Pixel coordinate grounding data:
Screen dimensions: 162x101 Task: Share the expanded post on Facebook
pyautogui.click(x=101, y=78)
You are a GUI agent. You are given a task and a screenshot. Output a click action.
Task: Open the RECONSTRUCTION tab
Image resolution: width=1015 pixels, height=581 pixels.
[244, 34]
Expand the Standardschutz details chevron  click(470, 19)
...
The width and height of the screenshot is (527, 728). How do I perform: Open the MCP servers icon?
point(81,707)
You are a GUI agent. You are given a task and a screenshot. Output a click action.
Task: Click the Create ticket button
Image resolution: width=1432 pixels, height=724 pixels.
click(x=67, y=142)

● AIM OF THE EXERCISE
What are the lines, exactly as written above, from the line with "Task: Open the RECONSTRUCTION tab" to the line with "Expand the Standardschutz", both included? Output only those.

● SOLUTION TO THE EXERCISE
Task: Open the RECONSTRUCTION tab
Image resolution: width=1015 pixels, height=581 pixels.
[244, 34]
Expand the Standardschutz details chevron  click(470, 19)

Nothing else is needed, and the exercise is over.